Gallery One · Old vs New Site · April 2026
An independent comparison of both Publifai audit reports
The new Gallery One site is the stronger site on every measurable axis we audited — desktop speed jumped from 45 to 99/100, mobile from 49 to 90/100, layout shift dropped from 0.845 to 0.002, and SEO went from 69 to a clean 100.
The honest caveat: the new site has 7 pages, the old site has 218. The visible 114-artist roster and the 48 individual artwork pages from the old site have not yet been ported over — they are the next round of work, not part of this comparison.


| Performance (desktop) | 45 | → | 99 | major win |
| Performance (mobile) | 49 | → | 90 | major win |
| SEO score | 69 | → | 100 | major win |
| Accessibility score | 80 | → | 93 | improved |
| Largest Contentful Paint (mobile) | 4.15s | → | 2.89s | improved |
| Largest Contentful Paint (desktop) | 3.97s | → | 0.76s | good |
| Cumulative Layout Shift (mobile) | 0.845 | → | 0.002 | major win |
| Cumulative Layout Shift (desktop) | 0.899 | → | 0.002 | major win |
| Homepage <title> tag | ✓ | → | ✓ | unchanged |
| Homepage meta description | ✗ | → | ✓ | fixed |
| Open Graph share image | ✗ | → | ✓ | fixed |
| Homepage H1 heading | ✗ | → | ✓ | fixed |
| Structured data (JSON-LD) | — | → | LocalBusiness, ItemList, BreadcrumbList, Person | fixed |
| Image alt-text coverage | 14/17 | → | 7/7 | n/a |
| llms.txt present | ✗ | → | ✓ | fixed |
| AI crawlers allowed | ✓ | → | ✓ | unchanged |
| Google Business Profile linked | ✗ | → | ✗ | still a gap |
On speed, desktop performance climbed from 45/100 to 99/100 and mobile from 49/100 to 90/100 — a 54-point and 41-point jump respectively. The biggest single change is layout stability: cumulative layout shift on the homepage went from 0.845 to 0.002 on mobile and from 0.899 to 0.002 on desktop, which means the new homepage no longer jumps around as it loads. Desktop largest-contentful-paint dropped from 4.0 seconds to 0.8 seconds. SEO score went from 69/100 to 100/100, accessibility from 80/100 to 93/100. The homepage now carries a real title, a 144-character description, an Open Graph image (so WhatsApp previews finally work), an H1, four types of structured data (LocalBusiness, ItemList, BreadcrumbList, Person), and an llms.txt file for AI crawlers — none of which existed on the source site. Image alt coverage on the homepage went from 14/17 to 7/7.
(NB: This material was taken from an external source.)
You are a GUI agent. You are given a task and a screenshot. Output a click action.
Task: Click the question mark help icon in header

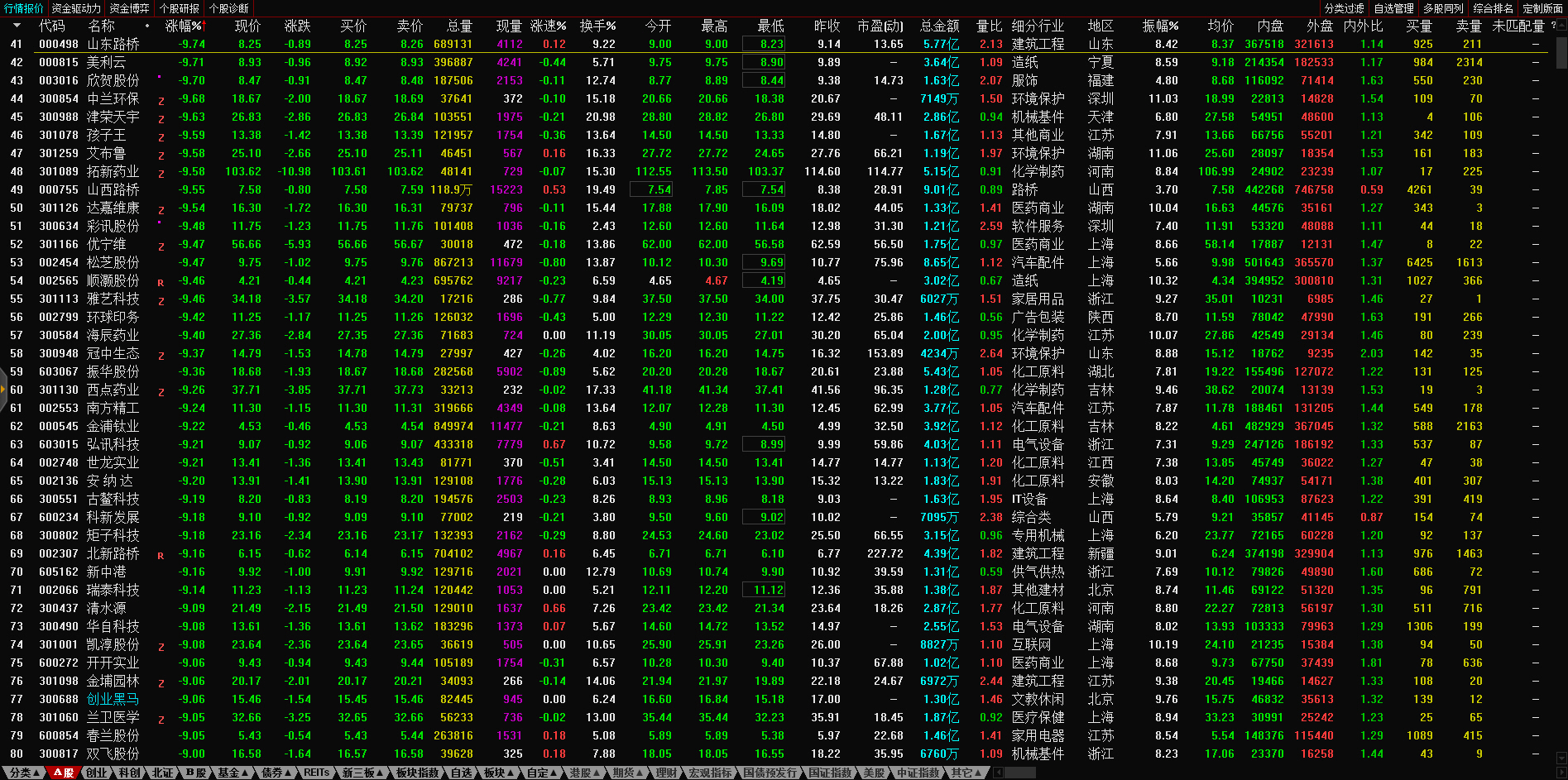coord(1553,26)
Mobile largest-contentful-paint improved from 4.1 seconds to 2.9 seconds, but that is still above Google's 'good' threshold of 2.5 seconds — the homepage hero image needs to be smaller and preloaded before mobile LCP is fully solved. The Google Business Profile is referenced via sameAs in the structured data but is not yet a visible 'View on Google' link in the footer, which is the same gap the old site had. And the catalogue depth — 114 artist pages and 48 artwork pages — has not yet been rebuilt. The new site has 7 pages to the old site's 218.
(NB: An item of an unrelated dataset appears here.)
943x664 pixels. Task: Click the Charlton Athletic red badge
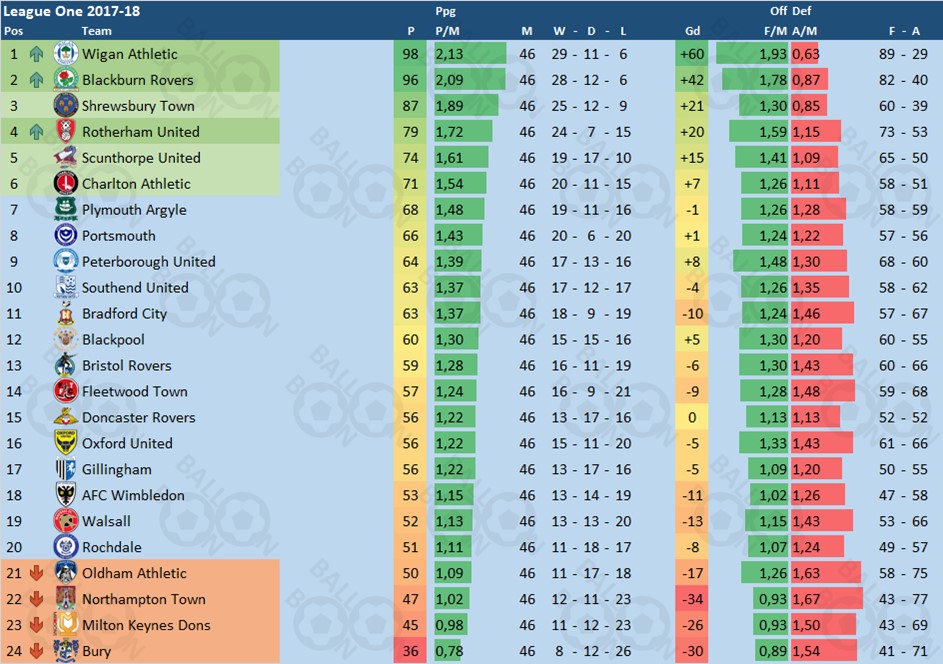[x=66, y=184]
The old site's strongest asset was always its catalogue: 114 artists and 48 artworks all live, browsable, and individually addressable. It also had a healthy sitemap, a working robots.txt, canonical URLs on every artwork page, and an accessibility score of 80/100 — a solid baseline that the rebuild has now built on rather than replaced. The catalogue itself is the next round of work; the rebuild has put a stronger foundation underneath it, not erased what was there.
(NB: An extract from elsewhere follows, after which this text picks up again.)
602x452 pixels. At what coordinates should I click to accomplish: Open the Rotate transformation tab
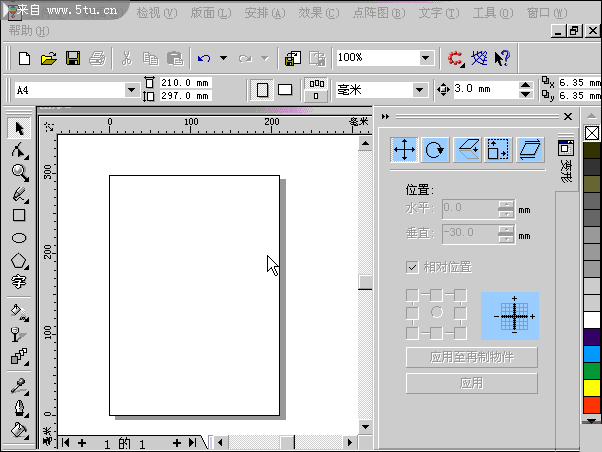435,150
The rebuild has replaced a 218-page WordPress catalogue with a 7-page editorial foundation that is faster, cleaner, and properly structured for both Google and AI search. The real next question is not whether to keep the new site — every measurable axis says yes — but whether the next round of work should be content depth (rebuilding the artist and artwork pages) or visual polish (mobile LCP, GBP footer link, social handles).